Pod tym względem film zachwyca już od pierwszej sceny. Widzimy w niej wspaniałe ujęcie hotelu usytuowanego na wielkim wzgórzu, w barwach niczym z baśni. Taki widok sprawia że od samego początku ogarnia nas magiczna atmosfera, towarzysząca aż do ostatniego ujęcia.
Pomieszczenia w filmie są bez wątpienia jedyne w swym rodzaju. Groteskowe, przerysowane, barwne, a zarazem idealnie dopracowane. Charyzma bohaterów doskonale wpasowuje się w klimat, co razem tworzy nieco zwariowaną całość.

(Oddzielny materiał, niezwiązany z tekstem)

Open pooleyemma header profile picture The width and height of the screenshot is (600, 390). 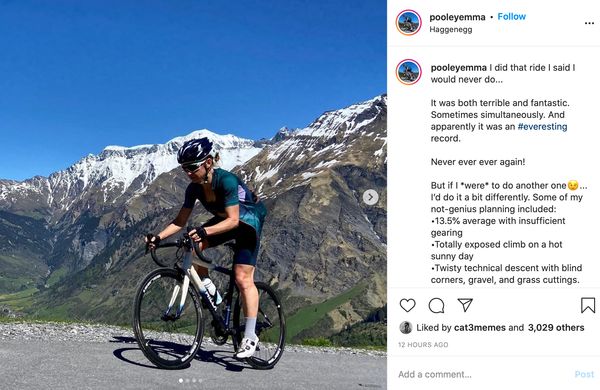408,23
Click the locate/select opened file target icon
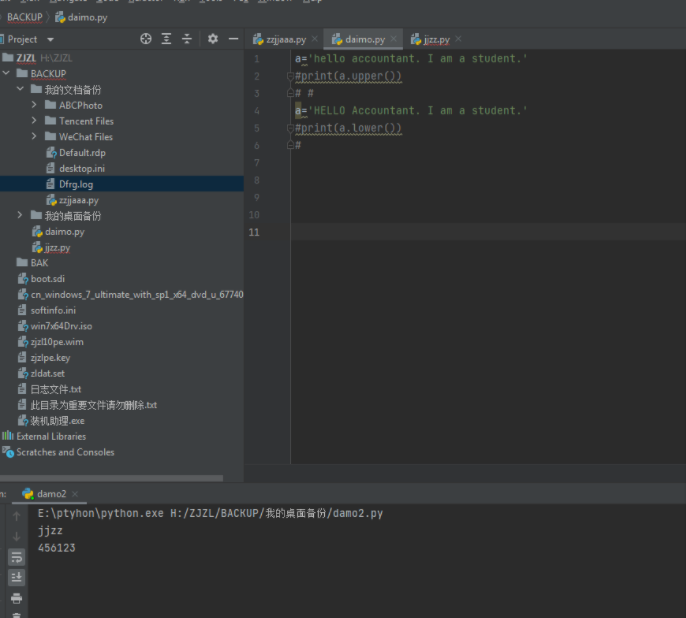Screen dimensions: 686x618 (x=146, y=39)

Skupiając się na analizie przestrzeni, miałam okazję zauważyć kilka związanych z tym aspektów:
1. Kontrast – reżyser podejmuje się próby porównania wyglądu hotelu w latach trzydziestych i sześćdziesiątych. Moim zdaniem wychodzi mu to świetnie, doskonale wiemy w którym momencie jesteśmy w barwnej przeszłości, a kiedy przenosimy się w smutną teraźniejszość, kiedy hotel najlepszy czas ma już za sobą, jego wnętrza są ponure i smutne.
2. Zabawa gatunkiem – podczas oglądania widz nie jest pewien, czy ma do czynienia z horrorem, komedią, melodramatem. W jednej scenie jesteśmy świadkami groteskowej wręcz akcji, w której za zamkniętymi drzwiami łysa kobieta w jednoznaczny sposób dziękuje konsjerżowi za miłą obsługę, a w następnej uczestniczymy w krwawej jatce w więziennym podziemiu. Morderstwa przeplatają się z historiami miłosnymi, akcja przenosi się z wnętrz na podwórze, co daje nam poczucie jej wielowymiarowości.

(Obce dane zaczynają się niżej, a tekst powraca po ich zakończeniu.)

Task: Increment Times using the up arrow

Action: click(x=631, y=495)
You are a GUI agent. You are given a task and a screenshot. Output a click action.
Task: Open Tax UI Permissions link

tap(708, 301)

3. Przestrzenie jako azyl, schronienie – skromna narzeczona Zera, on sam w swojej maleńkiej klitce oraz główny bohater świadczący różnorakie nieprzyzwoite usługi starszym damom we własnym apartamencie – każdy z bohaterów ma w owej przestrzeni własne miejsce, z którym się identyfikuje. Przywiązanie do miejsc możemy zauważyć, kiedy Zero, mając do dyspozycji niemalże cały hotel, wynajmuje zamieszkiwany niegdyś przez siebie pokoik.

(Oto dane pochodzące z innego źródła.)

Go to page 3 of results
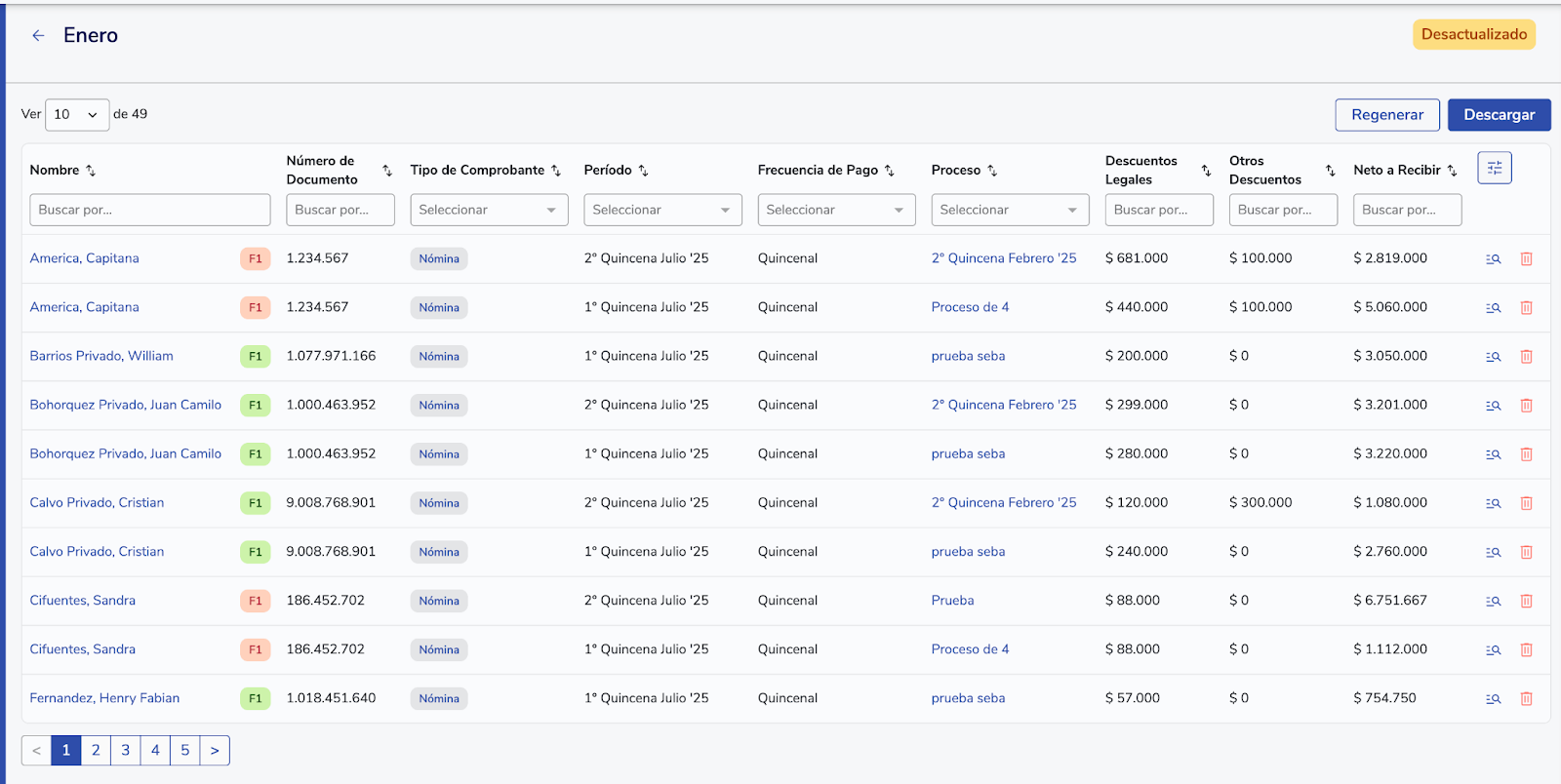 [x=125, y=750]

4. Wiele wątków związanych z przestrzenią, które przenikając się nawzajem, tworzą spójną całość. Jako przykład posłużyć może cukiernia Mendla, w której pracuje Agata, narzeczona Zera. Przemycone w cukierniczych pysznościach narzędzia wędrują razem z nami do więzienia, tam z kolei, odpowiednio użyte, pozwalają bohaterom wydostać się na wolność, a to już kolejna przestrzeń
5. Pomieszczenia poprzez swoją barwę i światło wywołują w nas różne nastroje. Na przykład odczytywanie testamentu w ciemnym pokoju zmarłej damy budzi w nas nutkę ciekawości i grozy, natomiast przerysowane kolorowe wnętrza cukierni wprowadzają nas wręcz w rozczulenie.
Dodatkowy podziw budzi fakt, jak wiele pracy włożono w przygotowanie się do powstania filmu. Reżyser wraz ze swoją ekipą odwiedzili bardzo wiele krajów, aby znaleźć idealną scenerię dla fikcyjnej Zubrówki. Również meble, wystrój i dodatki były efektem długich i żmudnych poszukiwań. Według mnie „The Grand Budapest Hotel” należy do filmów, w których na pierwszym miejscu stawiać należy nie akcję, a całą „otoczkę” z tym związaną, mianowicie muzykę, kostiumy, fryzury i scenerię. W owej produkcji realizatorom wyszło to świetnie, czego potwierdzeniem są Oscary w powyższych kategoriach. O ile sama fabuła powinna być traktowana raczej luźno (Gustav i jego zamiłowanie do kobiet, perfum i luksusu), to cała reszta zdecydowanie zasługuje na długie owacje.